As I am starting my splices to get ready for rough in, several questions came up. I never wired 3 or 4 gang switch boxes with 3 way switches and multiple circuits. So, here are some diagrams:

1. 3 gang with three 3-way switches supplied by two different circuits.

circuit 1--cable 1 comes from panel to 3 way and then exits to another 3 way via cable 2.

circuit 2--cable 3 comes from panel and in box is split to supply two 3-way switches as well as continuing unswitched to another box (cable 4). each of these 3-ways have wires going to other 3 ways in other boxes (cables 5,6)

so when connecting grounds: I would think that ALL the grounds get connected together even though they are on different circuits as I think you want everything at same potential?

when connecting neutrals:the cable 1 and 2 should be connected together, and cable 3,4,5,6 should be connected together.
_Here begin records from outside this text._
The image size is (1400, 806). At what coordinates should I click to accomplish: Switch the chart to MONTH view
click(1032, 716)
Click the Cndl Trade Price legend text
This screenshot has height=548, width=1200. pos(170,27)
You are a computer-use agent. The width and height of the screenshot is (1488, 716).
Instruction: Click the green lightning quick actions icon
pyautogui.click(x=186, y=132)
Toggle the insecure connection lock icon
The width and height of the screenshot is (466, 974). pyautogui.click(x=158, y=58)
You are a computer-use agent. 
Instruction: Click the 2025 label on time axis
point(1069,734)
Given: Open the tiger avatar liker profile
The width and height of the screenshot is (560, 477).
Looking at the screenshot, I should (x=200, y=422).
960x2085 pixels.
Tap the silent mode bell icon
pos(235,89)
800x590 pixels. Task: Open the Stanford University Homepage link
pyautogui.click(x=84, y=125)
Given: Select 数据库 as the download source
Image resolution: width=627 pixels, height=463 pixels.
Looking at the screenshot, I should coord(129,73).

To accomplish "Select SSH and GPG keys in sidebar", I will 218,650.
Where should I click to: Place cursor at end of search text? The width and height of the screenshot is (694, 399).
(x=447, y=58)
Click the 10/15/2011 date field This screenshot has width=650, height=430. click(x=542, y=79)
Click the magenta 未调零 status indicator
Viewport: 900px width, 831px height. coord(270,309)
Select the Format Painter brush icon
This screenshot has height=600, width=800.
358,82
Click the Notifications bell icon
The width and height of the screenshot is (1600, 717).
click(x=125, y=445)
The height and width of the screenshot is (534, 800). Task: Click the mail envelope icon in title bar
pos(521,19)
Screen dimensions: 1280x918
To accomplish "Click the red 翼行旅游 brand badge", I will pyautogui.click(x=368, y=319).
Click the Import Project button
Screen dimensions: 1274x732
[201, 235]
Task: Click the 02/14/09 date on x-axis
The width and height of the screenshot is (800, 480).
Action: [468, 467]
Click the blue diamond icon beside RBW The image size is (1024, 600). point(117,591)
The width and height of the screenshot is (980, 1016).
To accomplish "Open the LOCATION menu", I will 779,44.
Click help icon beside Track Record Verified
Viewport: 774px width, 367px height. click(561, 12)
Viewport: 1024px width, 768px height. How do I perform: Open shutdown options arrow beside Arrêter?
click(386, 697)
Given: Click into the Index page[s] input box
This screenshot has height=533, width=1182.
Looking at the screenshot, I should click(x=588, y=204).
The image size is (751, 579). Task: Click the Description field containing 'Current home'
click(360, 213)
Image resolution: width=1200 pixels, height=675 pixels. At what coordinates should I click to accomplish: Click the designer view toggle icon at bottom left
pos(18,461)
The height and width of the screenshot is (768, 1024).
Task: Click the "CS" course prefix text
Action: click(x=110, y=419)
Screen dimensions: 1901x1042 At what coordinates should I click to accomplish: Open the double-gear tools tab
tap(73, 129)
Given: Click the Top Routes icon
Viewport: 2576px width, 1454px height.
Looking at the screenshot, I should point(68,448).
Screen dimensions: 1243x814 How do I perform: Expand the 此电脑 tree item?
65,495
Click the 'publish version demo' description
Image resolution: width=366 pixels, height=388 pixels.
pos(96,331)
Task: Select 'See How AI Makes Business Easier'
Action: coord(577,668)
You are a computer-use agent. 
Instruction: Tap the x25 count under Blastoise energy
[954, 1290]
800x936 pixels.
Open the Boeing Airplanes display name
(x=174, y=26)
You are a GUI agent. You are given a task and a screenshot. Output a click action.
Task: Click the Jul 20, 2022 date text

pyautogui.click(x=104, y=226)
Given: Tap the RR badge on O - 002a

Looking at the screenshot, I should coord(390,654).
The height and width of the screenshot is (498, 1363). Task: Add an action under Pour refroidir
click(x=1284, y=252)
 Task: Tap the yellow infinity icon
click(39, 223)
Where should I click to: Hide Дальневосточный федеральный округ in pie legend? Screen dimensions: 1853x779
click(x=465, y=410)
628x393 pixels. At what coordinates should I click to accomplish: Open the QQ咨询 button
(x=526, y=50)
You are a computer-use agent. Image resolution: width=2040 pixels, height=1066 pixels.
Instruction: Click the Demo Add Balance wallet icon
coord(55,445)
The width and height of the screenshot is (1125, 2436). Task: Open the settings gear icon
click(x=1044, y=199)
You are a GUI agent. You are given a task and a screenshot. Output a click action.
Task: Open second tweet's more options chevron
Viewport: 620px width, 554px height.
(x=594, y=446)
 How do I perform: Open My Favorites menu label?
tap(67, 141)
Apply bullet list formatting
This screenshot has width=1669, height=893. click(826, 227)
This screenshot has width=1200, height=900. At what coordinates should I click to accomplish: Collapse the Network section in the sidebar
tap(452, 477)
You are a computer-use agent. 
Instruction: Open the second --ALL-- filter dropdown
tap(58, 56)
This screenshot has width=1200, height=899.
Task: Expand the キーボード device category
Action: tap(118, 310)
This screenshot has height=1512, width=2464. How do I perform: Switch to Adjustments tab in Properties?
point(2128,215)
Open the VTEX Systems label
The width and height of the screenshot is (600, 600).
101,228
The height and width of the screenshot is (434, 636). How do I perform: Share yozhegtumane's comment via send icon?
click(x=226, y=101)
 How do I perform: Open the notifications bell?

But cable 1,2 should NOT be connected to the rest since they are on different circuit.

case2
a four gang supplied from single circuit.

I won't go through the detail as before I think the drawing probably speaks for itself. once again, all the grounds should be connected together and due to the large number (8 cables and then 4 switches) I will have to put about 4 in nut and connect to another nut containing the other 4+pigtail the switches. Is that best way to handle it since can't get a nut over everything.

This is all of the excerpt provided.